So today I was thinking… I tend to do that when I walk. I was thinking about the fact that sometime last week I crossed the two-thirds point of this journey. With that, I also realized that this journey will come to an eventual end, and I don’t particularly want it to, so now, I am just trying to soak it all in and appreciate every second.
I’m in the third third of our walk. I’m also in the third third of my life. Over the years, several witches, psychics and card readers have agreed that I will live until the ripe old age of ninety two, which I take with a grain of salt but am happy believing. That would make each third about thirty years, I’m about sixty, which puts me at the dawn of my last third, and like my walk, I don’t want anything to pass me by unnoticed.
My first two thirds have been pretty well defined. The first thirty years would take a long long walk to fully describe, from my childhood, my tricky teens, incredible twenties. I loved those years, most of them dominated by horses or something related. I trained horses, I bought and sold them, I groomed them, I cared for hundreds of them over the years, and pretty much everything since the age of eleven was about the ponies. My early years were in Mexico City, then seven school years in California, a nomadic year in polo, then back to Mexico. They were years of freedom and independence which back then I thought would never end.

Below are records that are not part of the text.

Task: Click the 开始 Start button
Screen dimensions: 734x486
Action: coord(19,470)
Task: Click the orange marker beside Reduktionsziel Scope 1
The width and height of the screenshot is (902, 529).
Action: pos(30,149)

In my second and middle third, I traded veterinarians for pediatricians, hay bales for diapers and horse blankets for little outfits for my three pretty incredible children, no bias whatsoever. It was all about family, and for the most part, I did a pretty good job at launching to the world three very smart, funny and happy young adults. Most of those years were in San Antonio, where we found good friends and a great environment to raise children. My work was no longer outside, went to an office some of those years until I started working in a home office, over 20 years ago. It was a good setup, allowing me to spend more time with the kids when I wasn’t travelling. My work was about as far from a being horseman as you could get, trading barns for hospitals and corporate meeting rooms.

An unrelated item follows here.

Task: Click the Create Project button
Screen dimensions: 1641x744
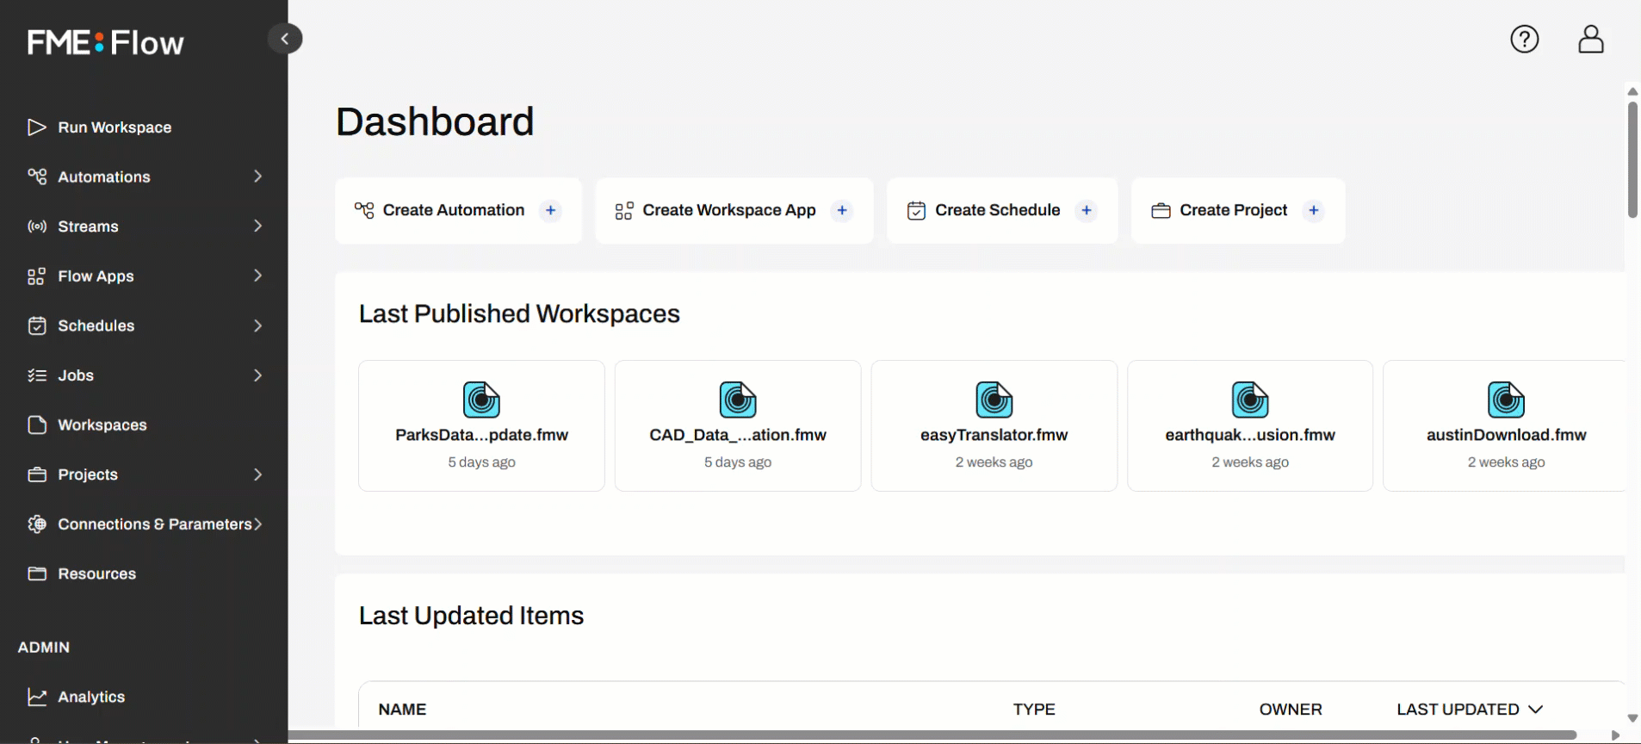Action: (1233, 210)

And now… third and last, and I am so looking forward to it evolving into what it may. It has just gotten started, but if the beginning is any indication of the rest, I will be a very happy 92 year old when I move on to wherever we go next. I must say that had I written this five or ten years ago, the narrative would have been very different. I was not looking forward to living in a family sized house devoid of children, and waiting around for them to come over, perhaps eventually with a spouse and children, which would make them my grandchildren and me a grandfather, for which I am not ready. I also was not looking forward to the eventual fading health that accompanies aging. Five years ago, the fading was quite accelerated, but the changes I have made since have slowed the pace way down, and I am healthier now than I was during many years in the second third. Had you asked me then whether I was looking forward to the third third, the answer was a solid no. Today I say, bring it on!
And though I can’t tell you with any certainty what it will be, I know that whatever it is will be nothing short of incredible. Many of the people that have asked me what I’m going to do next think I’m kidding when I say “I don’t know” or “I’m not sure”. But I’m not joking, I really don’t know. I have some ideas, which I’ve been thinking about, but I’m really focusing only on this walk, lest I miss anything along the way. I know what I don’t want to do, and hope to be able to avoid it. I’ll go home to a clean slate upon which I can draw anything I want. I’d love to just keep going, but like some endangered species, this is economically unsustainable for the long term!
I’ll keep you posted, but we’re on a walk right now… focus. Yesterday was a great day of conscious rest. I forced myself not to walk, even though I would have loved to keep going, but my body needed the rest, it asked me for it. And so did my mind. Spent the whole morning doin’ a whole lot of nuthin’, and in the afternoon I rested from all the morning excitement. This morning it was back to Christianburg and 21 miles back to my Salem hotel on an overcast and crisp fall day. Remember Christianburg? No hotel rooms due to Virginia Tech football game? Happy to report the Hokies beat UNC, but it took them six overtime periods to do so. Had they left me hotel room, they probably could have won in regulation time… karma you know :-)
And fortunately, I appears Fall has finally arrived. The colors in the trees are starting to change and it makes for beautiful contrasts, which unfortunately my phone camera doesn’t do justice. The cool air is a very welcome relief from the heat. People continue to be very nice. I can’t ask for anything more.
Reporting from the corner of Peaceful and Main, this is Peter Young.